Problem of Sylvester

If we write $\mathbf{a} = \overrightarrow{OA}$ , $\mathbf{b} = \overrightarrow{OB}$ , $\mathbf{c} = \overrightarrow{OC}$ , then $|\mathbf{a}| \; = \; |\mathbf{b}| \; = \; |\mathbf{c}| \; = \; R$ where $R$ is the outradius, and hence $(\mathbf{a}-\mathbf{b})\cdot(\mathbf{a}+\mathbf{b}) \; = \; |\mathbf{a}|^2 - |\mathbf{b}|^2 \; = \; 0$ Thus $\mathbf{a}+\mathbf{b}$ is perpendicular to $\overrightarrow{AB}$ , and hence the altitude through $C$ has equation $\mathbf{r} \; = \; \mathbf{c} + \lambda(\mathbf{a} + \mathbf{b}) \hspace{2cm} \lambda \in \mathbb{R}$ Thus the altitude passes through the point with position vector $\mathbf{a}+\mathbf{b}+\mathbf{c}$ . By symmetry, this is true for all the other altitudes, and hence we have identified the orthocentre $\overrightarrow{OH} \; = \; \mathbf{a} + \mathbf{b} + \mathbf{c}$ making the answer $m = \boxed{1}$ .

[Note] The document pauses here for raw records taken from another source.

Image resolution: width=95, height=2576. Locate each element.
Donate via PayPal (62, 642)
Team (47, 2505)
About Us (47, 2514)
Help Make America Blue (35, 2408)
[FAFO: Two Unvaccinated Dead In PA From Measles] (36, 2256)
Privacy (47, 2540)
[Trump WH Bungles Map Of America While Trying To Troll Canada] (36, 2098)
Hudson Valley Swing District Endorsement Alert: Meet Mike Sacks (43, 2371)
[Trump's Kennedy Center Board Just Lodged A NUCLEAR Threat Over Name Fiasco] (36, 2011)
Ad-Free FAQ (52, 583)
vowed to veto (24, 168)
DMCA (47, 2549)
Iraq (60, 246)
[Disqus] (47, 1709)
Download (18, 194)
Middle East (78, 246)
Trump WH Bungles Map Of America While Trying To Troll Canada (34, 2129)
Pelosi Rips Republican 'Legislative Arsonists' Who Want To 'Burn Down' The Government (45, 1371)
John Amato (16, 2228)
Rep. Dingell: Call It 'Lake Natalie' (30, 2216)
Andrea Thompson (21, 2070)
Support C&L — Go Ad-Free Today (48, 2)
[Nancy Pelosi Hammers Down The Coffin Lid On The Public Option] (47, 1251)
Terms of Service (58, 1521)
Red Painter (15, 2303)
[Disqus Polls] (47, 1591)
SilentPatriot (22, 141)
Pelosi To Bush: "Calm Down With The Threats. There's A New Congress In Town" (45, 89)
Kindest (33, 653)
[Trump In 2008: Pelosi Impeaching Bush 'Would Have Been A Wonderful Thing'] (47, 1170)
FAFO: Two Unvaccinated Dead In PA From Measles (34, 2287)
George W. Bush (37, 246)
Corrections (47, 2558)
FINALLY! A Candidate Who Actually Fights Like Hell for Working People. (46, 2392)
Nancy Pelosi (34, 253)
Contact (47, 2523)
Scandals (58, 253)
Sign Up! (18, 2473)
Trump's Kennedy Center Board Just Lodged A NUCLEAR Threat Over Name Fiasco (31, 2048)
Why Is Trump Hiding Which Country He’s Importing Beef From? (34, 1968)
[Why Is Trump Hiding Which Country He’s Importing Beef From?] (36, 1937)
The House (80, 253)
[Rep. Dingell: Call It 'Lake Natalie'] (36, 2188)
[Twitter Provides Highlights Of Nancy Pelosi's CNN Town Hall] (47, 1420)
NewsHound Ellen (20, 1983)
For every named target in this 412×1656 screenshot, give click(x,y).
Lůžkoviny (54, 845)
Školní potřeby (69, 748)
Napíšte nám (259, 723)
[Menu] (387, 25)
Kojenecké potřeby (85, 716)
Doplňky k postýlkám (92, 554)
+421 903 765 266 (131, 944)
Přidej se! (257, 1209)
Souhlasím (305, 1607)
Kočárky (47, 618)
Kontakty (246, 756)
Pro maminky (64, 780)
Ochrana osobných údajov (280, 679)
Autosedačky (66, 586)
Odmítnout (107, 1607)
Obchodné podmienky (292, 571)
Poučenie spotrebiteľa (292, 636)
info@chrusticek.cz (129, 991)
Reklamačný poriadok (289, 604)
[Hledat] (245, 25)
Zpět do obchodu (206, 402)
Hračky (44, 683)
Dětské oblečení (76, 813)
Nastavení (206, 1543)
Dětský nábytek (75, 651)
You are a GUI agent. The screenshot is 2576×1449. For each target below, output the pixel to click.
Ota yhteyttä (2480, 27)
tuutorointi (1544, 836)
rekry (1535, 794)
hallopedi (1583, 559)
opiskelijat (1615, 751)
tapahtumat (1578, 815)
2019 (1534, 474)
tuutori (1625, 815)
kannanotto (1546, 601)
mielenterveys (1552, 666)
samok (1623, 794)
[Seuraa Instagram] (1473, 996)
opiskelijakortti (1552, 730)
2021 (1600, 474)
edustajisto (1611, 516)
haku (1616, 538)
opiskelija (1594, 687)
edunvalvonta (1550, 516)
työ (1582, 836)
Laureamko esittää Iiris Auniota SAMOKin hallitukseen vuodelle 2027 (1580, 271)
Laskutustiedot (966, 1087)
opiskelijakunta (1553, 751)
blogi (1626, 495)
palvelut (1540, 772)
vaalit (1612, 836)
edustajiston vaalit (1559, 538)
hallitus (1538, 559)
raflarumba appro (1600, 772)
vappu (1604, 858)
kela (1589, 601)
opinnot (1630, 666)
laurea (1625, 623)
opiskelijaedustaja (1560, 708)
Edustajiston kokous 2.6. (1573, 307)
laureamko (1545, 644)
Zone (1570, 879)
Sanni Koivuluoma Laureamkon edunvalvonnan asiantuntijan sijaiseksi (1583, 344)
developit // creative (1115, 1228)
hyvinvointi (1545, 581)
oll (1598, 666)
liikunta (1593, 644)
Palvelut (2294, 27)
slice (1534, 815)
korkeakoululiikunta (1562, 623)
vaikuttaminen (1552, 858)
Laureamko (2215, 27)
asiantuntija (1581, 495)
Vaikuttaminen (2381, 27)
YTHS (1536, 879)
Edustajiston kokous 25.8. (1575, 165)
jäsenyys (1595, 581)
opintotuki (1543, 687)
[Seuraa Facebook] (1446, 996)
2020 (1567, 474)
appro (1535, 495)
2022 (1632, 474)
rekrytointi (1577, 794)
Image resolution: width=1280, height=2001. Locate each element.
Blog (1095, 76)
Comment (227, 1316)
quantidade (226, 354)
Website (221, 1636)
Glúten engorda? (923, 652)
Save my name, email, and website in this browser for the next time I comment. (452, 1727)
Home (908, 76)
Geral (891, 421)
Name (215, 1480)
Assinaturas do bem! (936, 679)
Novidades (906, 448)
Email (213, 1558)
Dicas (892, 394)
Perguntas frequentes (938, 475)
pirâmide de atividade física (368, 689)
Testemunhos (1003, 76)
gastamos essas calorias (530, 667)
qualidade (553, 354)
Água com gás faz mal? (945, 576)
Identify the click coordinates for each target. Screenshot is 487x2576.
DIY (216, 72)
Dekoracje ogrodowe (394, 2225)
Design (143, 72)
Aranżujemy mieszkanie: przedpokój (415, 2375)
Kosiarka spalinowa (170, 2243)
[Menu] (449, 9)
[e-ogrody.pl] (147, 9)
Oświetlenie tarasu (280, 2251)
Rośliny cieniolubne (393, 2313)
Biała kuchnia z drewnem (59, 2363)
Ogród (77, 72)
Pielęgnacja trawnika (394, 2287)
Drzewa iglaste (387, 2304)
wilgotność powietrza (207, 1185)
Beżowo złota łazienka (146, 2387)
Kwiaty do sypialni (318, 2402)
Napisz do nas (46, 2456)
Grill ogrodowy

We know if the centroid of the triangle $\Delta ABC$ is $G$ , then $\overrightarrow{OH} = 3\overrightarrow {OG}$ . Now we know that $\overrightarrow{OG}=\frac{1}{3}(\overrightarrow{OA}+\overrightarrow{OB}+\overrightarrow{OC})$ . Combining these we get $m=\frac{3}{3}=1$ .

In this $\Delta ABC$ the points $H,O,G$ are the Orthocenter, Circumcenter and Centroid respectively. Draw $\Delta PQR$ .Let it be the tringle twice of $\Delta ABC$ and inverted such that $AB||QR ; AC||PQ$ and $BC||PR$ . And $PA=AR ; PB=BQ ; QC=CR$ . Thus, $H$ becomes the circumcenter of $\Delta PQR$ as well as the orthocenter of $\Delta ABC$ . From the symmetry we can conclude that $AH=2DO$ .

Let, the line $AD$ intersects $OH$ at $G$ . As, $AH||OD$ and $AH=2DO$ , we can say from the two symmetric triangles $\Delta AHG$ and $\Delta OGD$ that $AG=2GD$ . So, $G$ divides the line $AD$ in $2:1$ ratio and $D$ is the mid point of $BC$ . So, its certain that $G$ is the centroid of $\Delta ABC$ , $G$ lies on the line $OH$ and also $HG=2GO$ .So, $\overrightarrow {OH}=3\overrightarrow{OG}$ .